We'll help make compliance easy

In the age of almost real-time news reporting via the internet, and social media applications at the fingertips of literally everyone with a smartphone and embedded camera, becomes an observer with instant connections. Messages involving your brand, especially involving accidents make it to millions of eye-balls in an instant.

But it isn’t just when accidents happen that your reputation comes under scrutiny, with the CSA Website implemented in 2010 drivers, carriers and shippers have instant access to safety and compliancy records, before deciding to get into business with each other. And the public has access to it too.

Drivers can look up prospective employers’ records and make a judgement if they’d come on-board as an employee. Vice-versa Carriers can look up drivers’ records and evaluate them based on fit and suitability. Shippers can look at a carrier’s record to decide if this is the company to tow their trailers with their brand all over the sides of the trailer down the highway.

CSA (Compliance, Safety, and Accountability) is a major safety measurement and reporting initiative of the Federal Motor Carrier Safety Administration (FMCSA). Designed to replace the SafeStat program, earlier CSA was known as "Comprehensive Safety Analysis," or more commonly "CSA 2010."

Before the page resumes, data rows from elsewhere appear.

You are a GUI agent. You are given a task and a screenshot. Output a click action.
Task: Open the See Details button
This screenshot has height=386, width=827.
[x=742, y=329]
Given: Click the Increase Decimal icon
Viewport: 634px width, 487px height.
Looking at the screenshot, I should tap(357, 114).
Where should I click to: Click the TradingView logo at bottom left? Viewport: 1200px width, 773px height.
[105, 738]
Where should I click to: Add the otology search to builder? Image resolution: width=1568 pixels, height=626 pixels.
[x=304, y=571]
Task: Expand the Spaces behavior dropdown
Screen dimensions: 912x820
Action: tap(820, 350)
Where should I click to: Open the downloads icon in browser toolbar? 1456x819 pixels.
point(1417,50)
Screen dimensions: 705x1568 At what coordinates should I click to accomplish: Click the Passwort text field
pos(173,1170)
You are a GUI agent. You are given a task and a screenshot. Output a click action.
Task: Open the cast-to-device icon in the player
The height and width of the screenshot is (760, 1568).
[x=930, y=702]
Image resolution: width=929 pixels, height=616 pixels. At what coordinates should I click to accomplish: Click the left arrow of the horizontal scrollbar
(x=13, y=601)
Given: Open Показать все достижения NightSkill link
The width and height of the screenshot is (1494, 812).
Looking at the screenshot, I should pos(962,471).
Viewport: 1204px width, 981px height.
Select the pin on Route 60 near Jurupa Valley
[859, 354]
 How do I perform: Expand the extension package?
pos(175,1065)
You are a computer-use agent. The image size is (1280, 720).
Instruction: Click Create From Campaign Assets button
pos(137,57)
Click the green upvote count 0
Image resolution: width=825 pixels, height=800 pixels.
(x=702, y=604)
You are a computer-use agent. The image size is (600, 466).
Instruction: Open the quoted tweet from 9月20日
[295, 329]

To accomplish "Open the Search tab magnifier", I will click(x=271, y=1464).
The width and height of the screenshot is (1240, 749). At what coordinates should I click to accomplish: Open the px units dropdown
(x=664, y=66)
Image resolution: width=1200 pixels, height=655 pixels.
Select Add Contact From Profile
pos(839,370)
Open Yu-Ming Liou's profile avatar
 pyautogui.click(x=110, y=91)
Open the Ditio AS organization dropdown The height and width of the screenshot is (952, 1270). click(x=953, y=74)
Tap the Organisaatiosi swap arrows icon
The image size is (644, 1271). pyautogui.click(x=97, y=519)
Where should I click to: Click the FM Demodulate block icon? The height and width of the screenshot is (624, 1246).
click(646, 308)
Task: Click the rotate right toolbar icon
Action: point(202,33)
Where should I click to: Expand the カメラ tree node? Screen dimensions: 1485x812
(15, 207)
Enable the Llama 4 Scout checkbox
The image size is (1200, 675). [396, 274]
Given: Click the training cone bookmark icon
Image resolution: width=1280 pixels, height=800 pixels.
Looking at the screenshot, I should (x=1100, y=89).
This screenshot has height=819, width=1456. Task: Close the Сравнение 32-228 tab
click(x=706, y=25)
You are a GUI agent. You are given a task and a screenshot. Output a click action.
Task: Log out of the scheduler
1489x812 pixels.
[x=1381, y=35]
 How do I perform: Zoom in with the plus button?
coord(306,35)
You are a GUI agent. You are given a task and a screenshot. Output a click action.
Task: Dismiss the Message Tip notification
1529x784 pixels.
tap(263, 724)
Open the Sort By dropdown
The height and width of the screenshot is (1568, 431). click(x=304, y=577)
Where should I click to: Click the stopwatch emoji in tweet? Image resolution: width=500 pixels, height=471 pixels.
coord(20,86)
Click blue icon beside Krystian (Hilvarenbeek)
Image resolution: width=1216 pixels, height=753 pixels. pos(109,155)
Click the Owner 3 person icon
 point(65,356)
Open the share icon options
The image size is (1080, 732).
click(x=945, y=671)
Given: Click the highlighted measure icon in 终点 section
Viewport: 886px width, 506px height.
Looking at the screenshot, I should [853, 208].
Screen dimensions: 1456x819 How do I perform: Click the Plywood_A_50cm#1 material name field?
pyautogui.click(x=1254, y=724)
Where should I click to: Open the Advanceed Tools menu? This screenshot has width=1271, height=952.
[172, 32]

CSA includes no new laws. However, almost every aspect of the U.S. commercial motor freight industry is subject to new, expanded safety reporting and enforcement measures. New measures affect not only motor carriers (trucking companies), but also drivers who operate the equipment, shippers who hire carriers to move freight, and those who operate their own private fleets.

Under CSA, both drivers and carriers are responsible for adhering to measurable safety behaviors (BASICs). Driver violations are reported to carriers so they can address safety concerns, and carriers receive monthly safety scores. Both carriers and drivers are subject to penalties for failing to correct safety issues over time.

CSA's new model affects every carrier with one or more vehicles over 10,000 lbs. that travels interstate and/or vehicles that carry hazardous materials inside the state. The model establishes a new, three-part model for compliance and enforcement, which includes:

Measurement: CSA uses inspections and crash results to measure safety performance. The goal is to identify and address behaviors that could result in crashes.

Evaluation: CSA helps to address these behaviors using the Safety Measurement System (SMS), which helps pinpoint safety performance issues and to monitor compliance issues over time.

Intervention: CSA specifies how data is collected, analyzed and shared. It also specifies how officials can best intervene to improve safety.